When a number expression is detected in a user input, the following annotation is created with a variable which holds the found number.
Annotation | Variable | Description |
---|---|---|
NUMBER | numericValue | Annotation created for identified numbers |
System Annotation
Teneo bundles two default collections of annotations in all language configurations: standard annotations added by the System Annotation Input Processor and special system annotations added by the Engine; the System Annotation Input Processor performs simple analysis of the sentence text and may generate the standard annotations listed below.
Annotation | Description |
---|---|
_BINARY | The input consists of only 0s and 1s |
_BRACKETPAIR | At least one matching pair of brackets appears in the input; for example, ( ), [ ], { } |
_EXCLAMATION | At least one exclamation mark (!) appears in the input |
_EM3 | Three (or more) exclamation marks (!!!) appear in a row in the input |
_EMPTY | The input contains no text / the sentence text is empty |
_NONSENSE | The input contains nonsense text, e.g., 'asdf', 'wgwwgwg', 'xxxxxx' |
_QUESTION | At least one question mark (?) appears in the input |
_QT3 | Three (or more) question marks (???) appear in a row in the input |
_QUOTE | At least one single quotation mark (') appears in the input |
_DBLQUOTE | At least one quotation mark (") appears in the input |
Special System Annotations
The following two, special annotations are set by the Teneo Engine. These special system annotations are not related to individual inputs but rather to whole dialogues and are dependent on the session state.

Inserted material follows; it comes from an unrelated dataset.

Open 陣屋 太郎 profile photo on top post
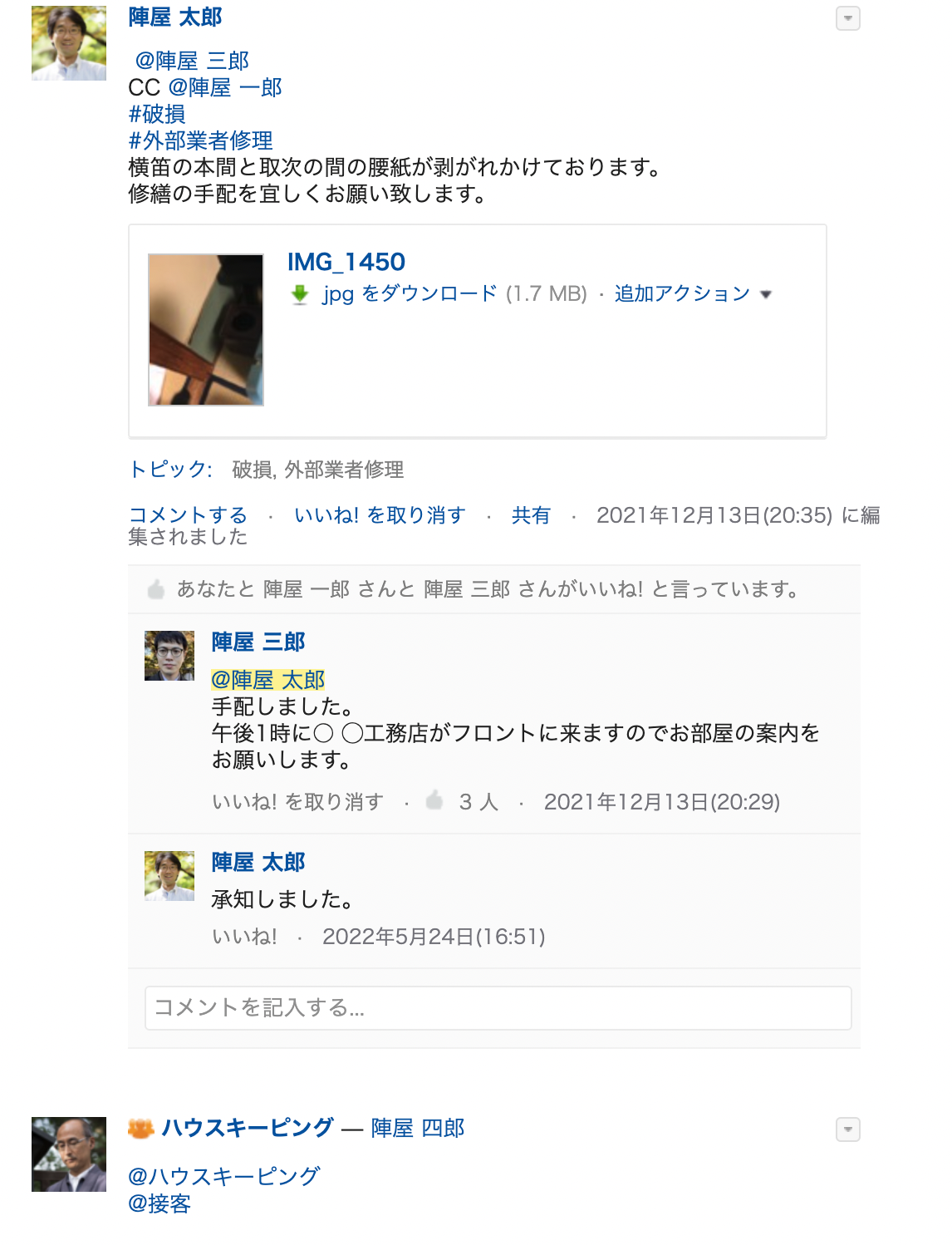Image resolution: width=952 pixels, height=1245 pixels. [x=69, y=43]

Annotation | Description |
---|---|
_INIT | Indicates session start, i.e., the first input in a dialogue |
_TIMEOUT | Indicates the continuation of a previously timed-out session/dialogue |
Language Detector
The Language Detector uses a machine learning model to predict the language of a given user input and adds an annotation, as seen in below table, to the input together with a confidence score of the prediction.

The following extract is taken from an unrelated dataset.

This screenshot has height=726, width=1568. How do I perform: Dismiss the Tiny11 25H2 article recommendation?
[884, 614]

The Language Detector can predict the following 45 languages; the language label used to create the annotation name is in brackets:
Arabic (AR), Bulgarian (BG), Bengali (BN), Catalan (CA), Czech (CS), Danish (DA), German (DE), Greek (EL), English (EN), Esperanto (EO), Spanish (ES), Estonian (ET), Basque (EU), Persian (FA), Finnish (FI), French (FR), Hebrew (HE), Hindi (HI), Hungarian (HU), Indonesian-Malay (ID_MS), Icelandic (IS), Italian (IT), Japanese (JA), Korean (KO), Lithuanian (LT), Latvian (LV), Macedonian (MK), Dutch (NL), Norwegian (NO), Polish (PL), Portuguese (PT), Romanian (RO), Russian (RU), Slovak (SK), Slovenian (SL), Serbian-Croatian-Bosnian (SR_HR), Swedish (SV), Tamil (TA), Telugu (TE), Thai (TH), Tagalog (TL), Turkish (TR), Urdu (UR), Vietnamese (VI) and Chinese (ZH).
Serbian, Bosnian and Croatian are treated as one language under the label SR_HR, and Indonesian and Malay are treated as one language under the label ID_MS
A number of regexes are also in use by the Input Processor, helping the model to not predict a language for fully numerical inputs, URLs or other type of nonsense inputs.

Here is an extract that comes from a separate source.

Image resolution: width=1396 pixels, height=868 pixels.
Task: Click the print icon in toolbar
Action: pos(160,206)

The Language Detector will provide an annotation when the confidence prediction threshold is above 0.2 for the languages, but for the following listed languages, language annotations are always created (even for predictions below 0.2) since the Language Detector is mostly accurate when predicting them: Arabic, Bengali, Greek, Hebrew, Hindi, Japanese, Korean, Tamil, Telugu, Thai, Chinese, Vietnamese, Persian and Urdu.
Predict
The Predict Input Processor makes use of an intent model generated when classes are available in a Teneo Studio solution to annotate user inputs with the defined classes; intent models can be generated either with Teneo Learn or CLU. Note that as of Teneo 7.3, deferred intent classification is applied and annotations are only created by Predict if references to class annotations are found during the input matching process.
When Predict receives a user input, confidence scores are calculated for each class based on the model and annotations created for the most confident class and for each other class that matches the following criteria:
- the confidence is above the minimum confidence (defaults to 0.01)
- the confidence is higher than 0.5 times the confidence value of the top class.
For each selected class, an annotation with the scheme <CLASS_NAME>.INTENT is created, with the value of the model's confidence in the class as well as an annotation variable specifying the used classifier (i.e., Learn, CLU or LearnFallback) and an Order variable defining the order of the selected classes (i.e., 0 for the class with the highest confidence score and 4 for the selected class with the lowest confidence score).
A special annotation <CLASS_NAME>.TOP_INTENT is created for the class with the highest confidence score.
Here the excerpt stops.